Now, not highlighted but easy to see, notice the darker colors (i.e. brown) juxtaposed with the higher PWAT values that is situated to the north of the stationary front discussed at the beginning. You can easily see the correlation nicely as in the total accumulation graphics (bottom row), you don’t see much, if at all, any rainfall where the lower PWAT values are located in these moments of time and space.
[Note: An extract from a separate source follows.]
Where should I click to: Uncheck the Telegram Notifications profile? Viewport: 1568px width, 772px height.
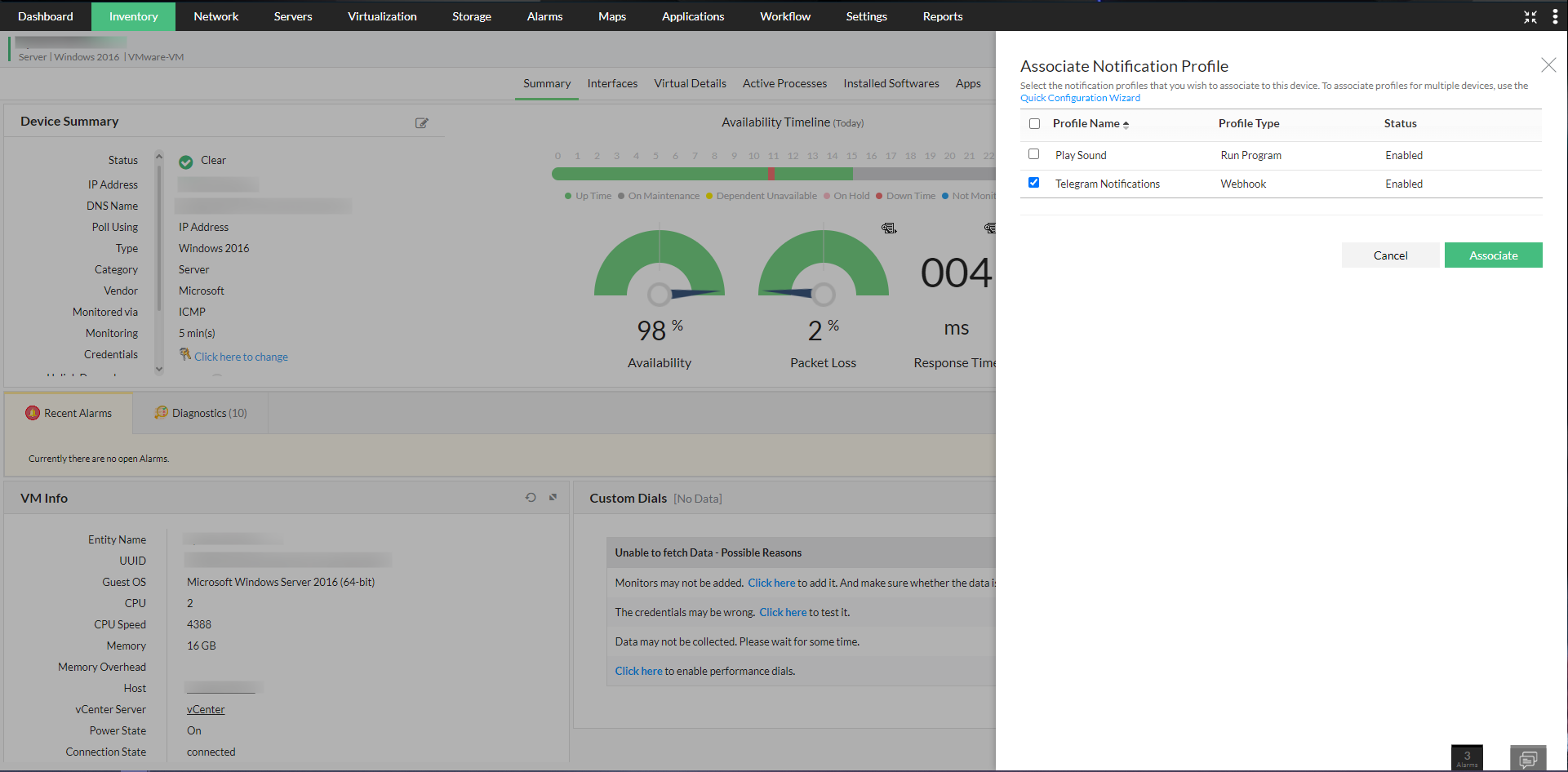(x=1033, y=183)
I mentioned the tropics as well, and it isn’t surprising to see that this area on Earth contains the highest moisture content verbatim and especially during the summer months of both hemispheres. Now precipitable water varies with seasons and you can have a location in the mid-latitudes for example contain a higher PWAT value at a specific point in time than somewhere close to the equator. In this loop below, you can actually point out Hurricane Howard – located several hundred miles southwest of Mexico,  (named as of August 8th as the seventh East Pacific hurricane of the season) drifting to the northwest through the “lens” of moisture content. Tropical cyclones are essentially “heat engines” that carry enormous amounts of energy in the form of water as well, transporting it poleward and we’re also aware of the astounding amount of rainfall tropical cyclones can produce!

Link

I do want to emphasize another point regarding precipitable water and temperatures, wrapping this back around “full circle” to the first statement of this blog. I’m sure you’ve read or heard somewhere that “warm air holds more water”. This paradigm is incorrect and let me explain! Temperature is simply defined as the average kinetic of molecules; higher kinetic energy of molecules lead to faster motion of them “bouncing” around. Imagine two bubbles: one bubble is 30*F and the other is 70*F. The colder bubble has slower movement of molecules; therefore, water molecules will “stick” together much easier and the intermolecular forces binding them together make it harder for these molecules to break apart as opposed to the warmer bubble. Those molecules in the warmer bubble will be moving much faster, and have more potential energy to break that binding force. This implies greater evaporation and condensation, so it requires more water vapor to ultimately allow 100% saturation to manifest, resulting in total condensation! So in a sense, warmer air just has the greater capacity of containing water vapor molecules relative to colder air because simply of how much more evaporation takes place with warmer temperatures (remember, for condensation to completely occur, saturation is reached when we have condensation rate = evaporation rate at 100%). Hopefully that elucidated confusion or enlightened your initial idea of this concept because it surely did for me!

Hopefully this little “mini” lesson in the grand scheme of meteorology and how our atmosphere operates, taught a brand new concept that you were able to grasp and other sub-topics embodied within this abstract!